In buona sostanza, una volta intervenuta la cessione dell’area al Comune, il
mutamento di destinazione non poteva conseguire ad un mero provvedimento amministrativo, occorrendo un accertamento giurisdizionale idoneo a superare l’effetto traslativo, previa verifica dell’insussistenza dei presupposti.
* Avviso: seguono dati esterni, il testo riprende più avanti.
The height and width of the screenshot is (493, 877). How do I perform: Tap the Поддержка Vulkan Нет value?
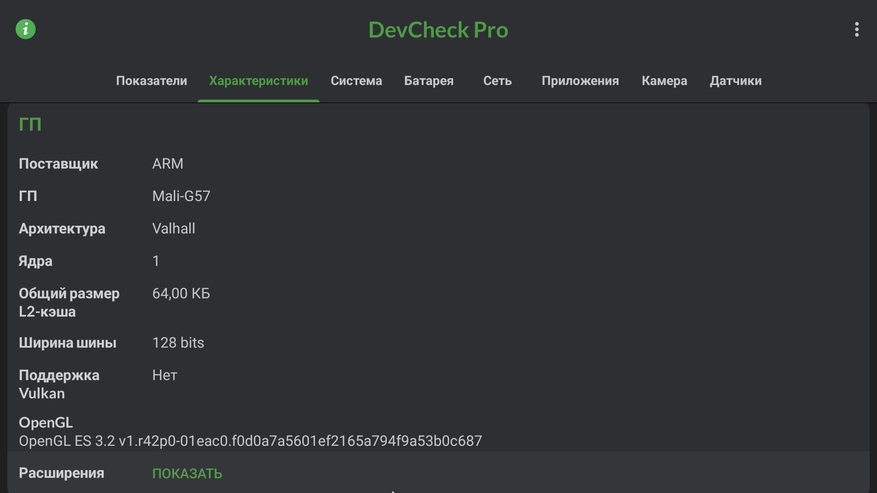(x=165, y=376)
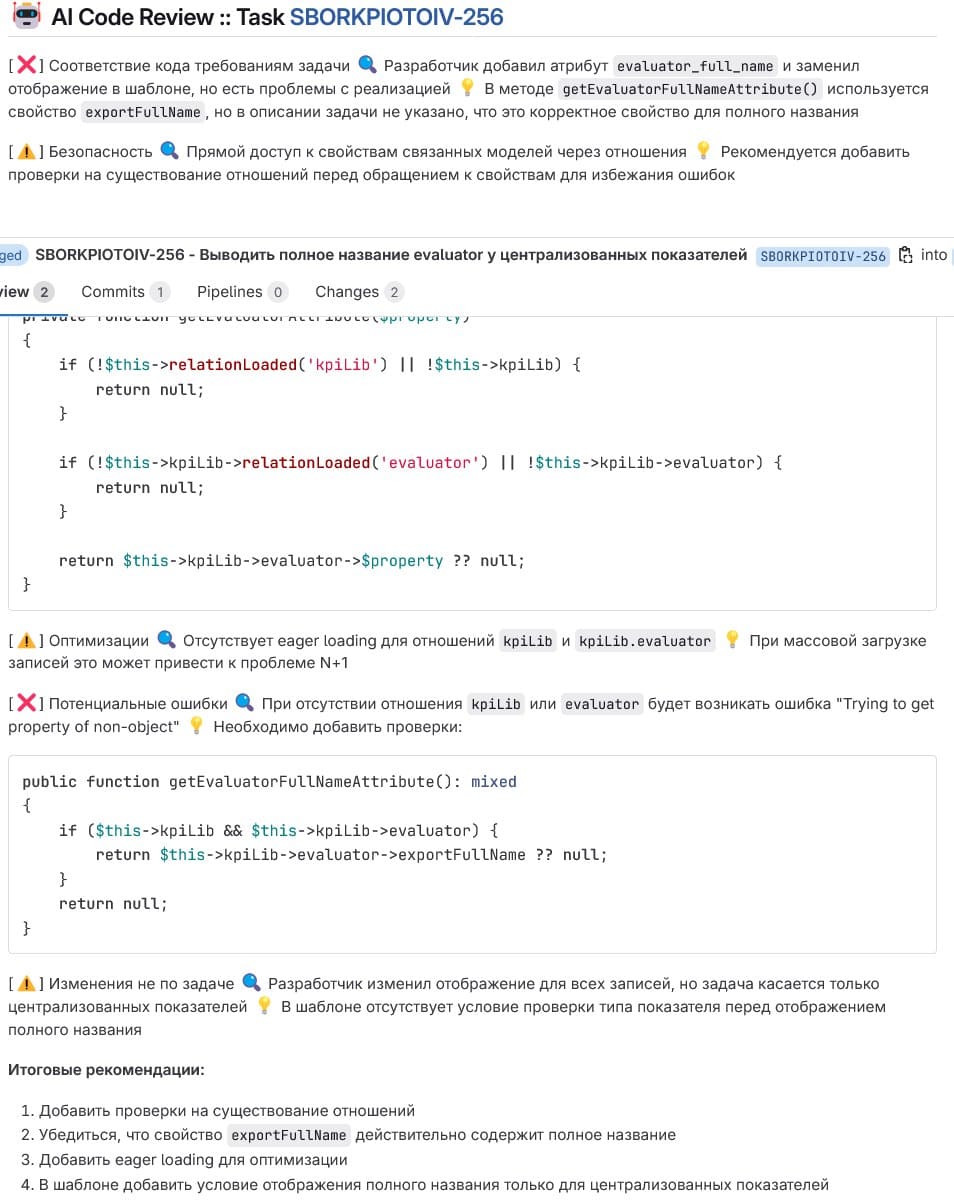Click the warning icon before "Изменения не по задаче"
This screenshot has width=954, height=1201.
(27, 984)
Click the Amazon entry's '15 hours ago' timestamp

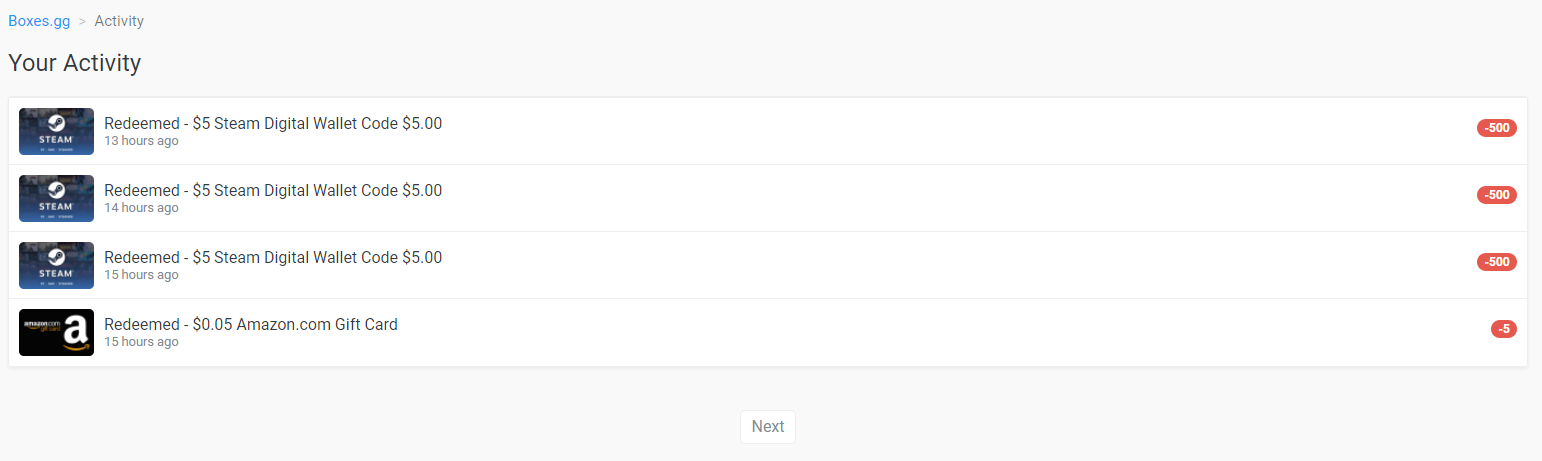141,342
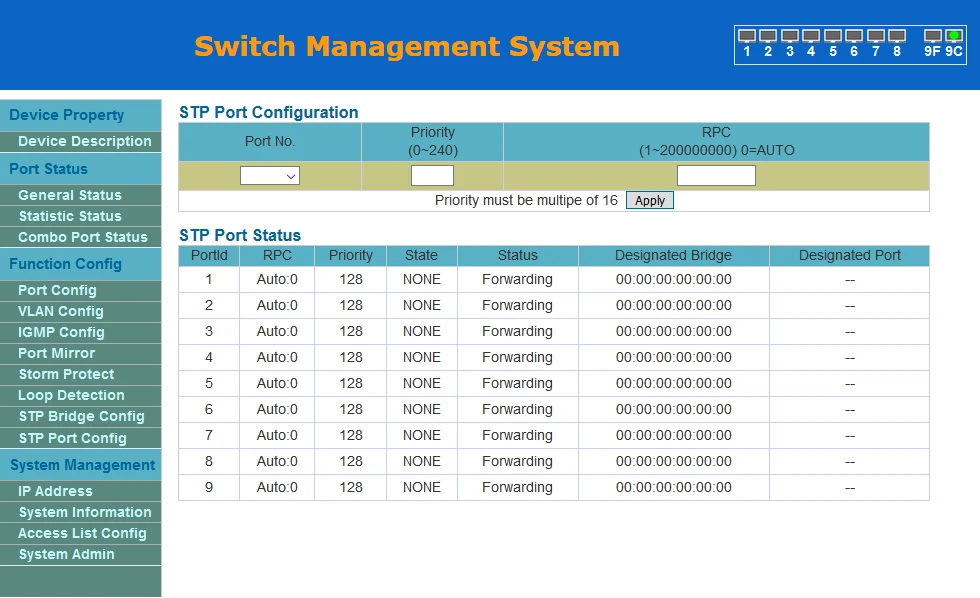Focus the RPC value text box
980x598 pixels.
click(716, 176)
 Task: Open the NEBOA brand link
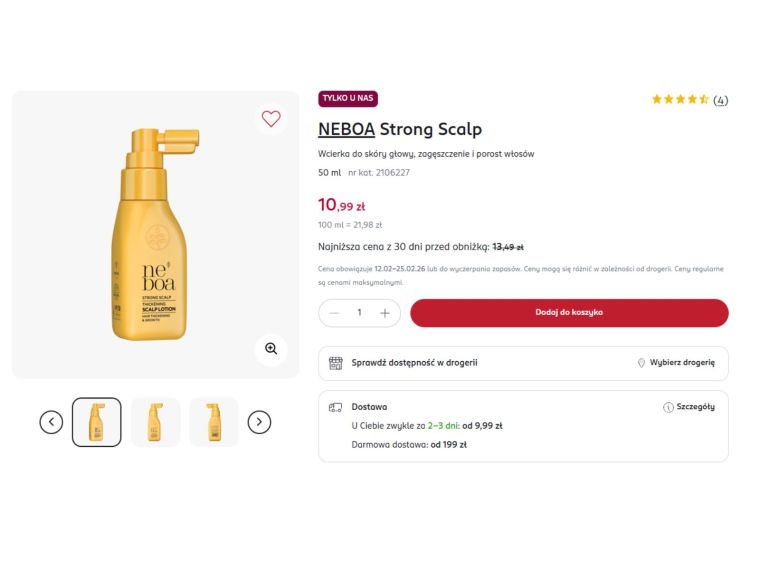pos(346,129)
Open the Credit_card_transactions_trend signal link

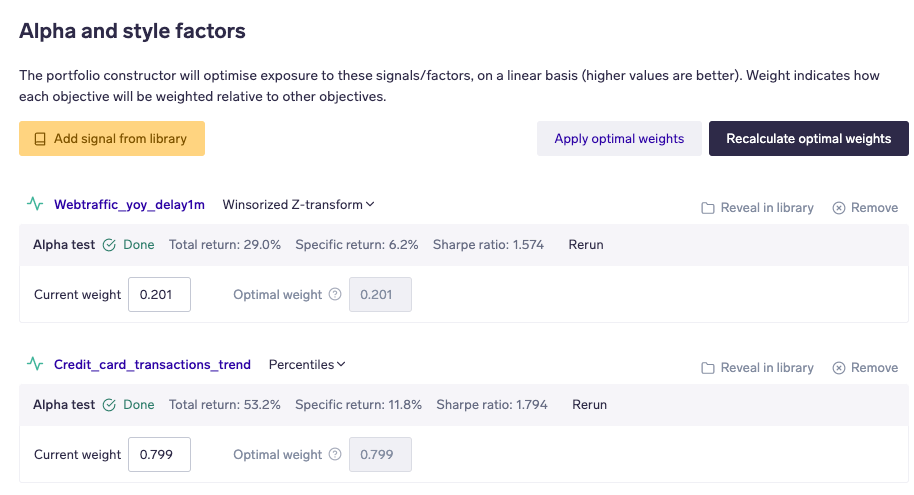click(152, 365)
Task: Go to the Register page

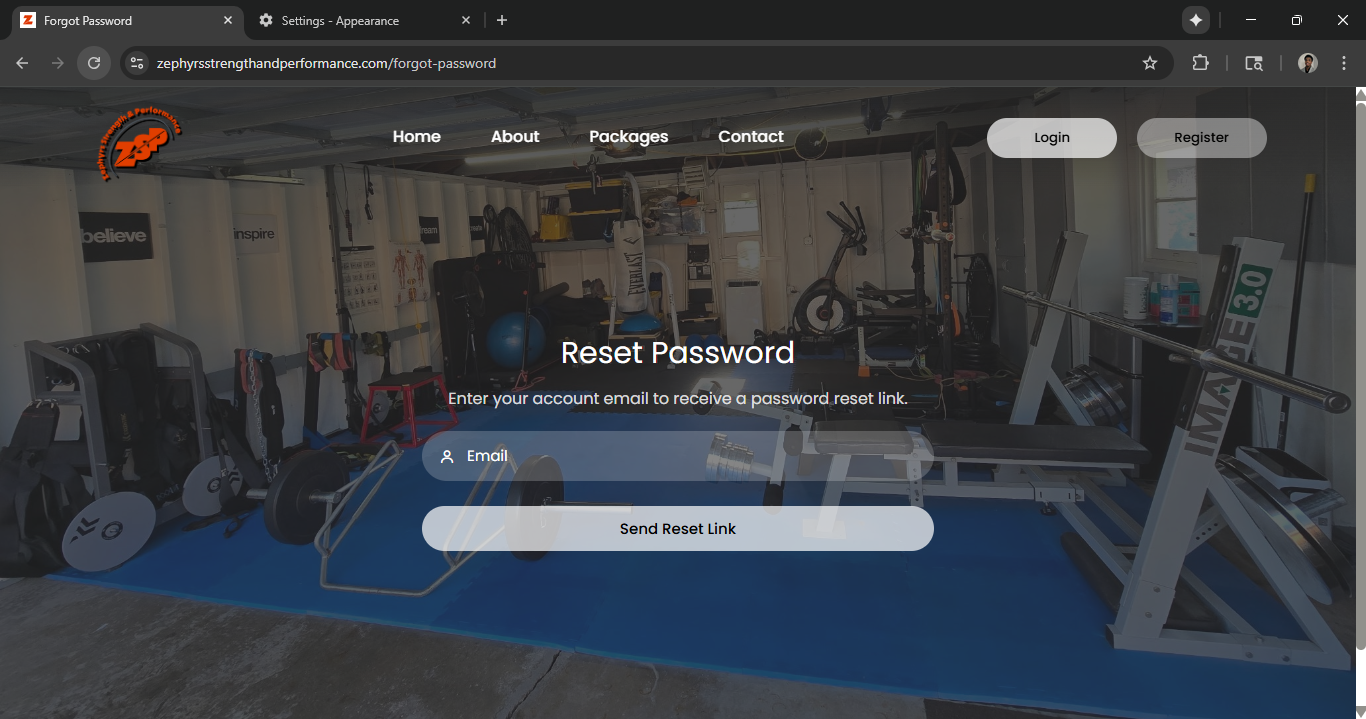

Né può dubitarsi dell’idoneità del provvedimento di sospensione dell’ordine di rimozione ad incidere sulla “destinazione” del bene trasferito al Comune, atteso che tale provvedimento comportava – sia pur in via temporanea – la sottrazione del bene alla destinazione pubblica.
Quanto detto consente di affermare che il ricorrente non aveva il potere di valutare lo stato dei luoghi, né di contemperare le esigenze dell’amministrazione rispetto alla precedente ordinanza di rimozione della recinzione, tanto meno poteva procedere ad una valutazione degli effetti derivanti dalla pendenza del procedimento civile instaurato da uno dei confinanti per ottenere il ripristino del passaggio.
Come correttamente evidenziato nella sentenza impugnata, l’imputato era obbligato, senza margine di discrezionalità alcuna, a non adottare alcun provvedimento, tanto più che il suo predecessore aveva già esercitato il potere amministrativo – in conformità al disposto degli artt. 19 e 20, I.reg. n. 47 del 2000 – nel senso di ordinare la rimozione della recinzione che impediva il transito sull’area di proprietà comunale.
Né può dubitarsi della sussistenza dell’elemento soggettivo del reato, insito nella stessa successione cronologica degli eventi, dovendosi condividere il giudizio espresso dalla Corte di appello lì dove stigmatizzava come l’incarico dirigenziale nei confronti di COGNOME veniva conferito in data 13 maggio 2015 – dal Comune di Garruso il cui vice-sindaco era COGNOME, ovvero il soggetto interessato al mantenimento della disponibilità esclusiva dell’area – e, dopo soli due giorni, il predetto dirigente adottava l’ordinanza di sospensione del provvedimento con il quale, il suo predecessore, aveva disposto la rimozione della recinzione.
La cadenza temporale degli eventi è stata giudicata, con conforme motivazione da parte dei giudici di merito e senza che emerga alcun vizio di manifesta illogicità o contraddittorietà, come ampiamente dimostrativa della sussistenza dell’elemento soggettivo che contraddistingue il reato di abuso d’ufficio.
Alla luce delle considerazioni che precedono, quindi, deve dichiararsi l’intervenuta prescrizione del reato, con conferma delle statuizioni civili, dovendo trovare conferma l’accertamento incidentale di responsabilità in merito all’azione risarcitoria.
P.Q.M.
Annulla senza rinvio la sentenza impugnata agli effetti penali, perché il reato è estinto per prescrizione.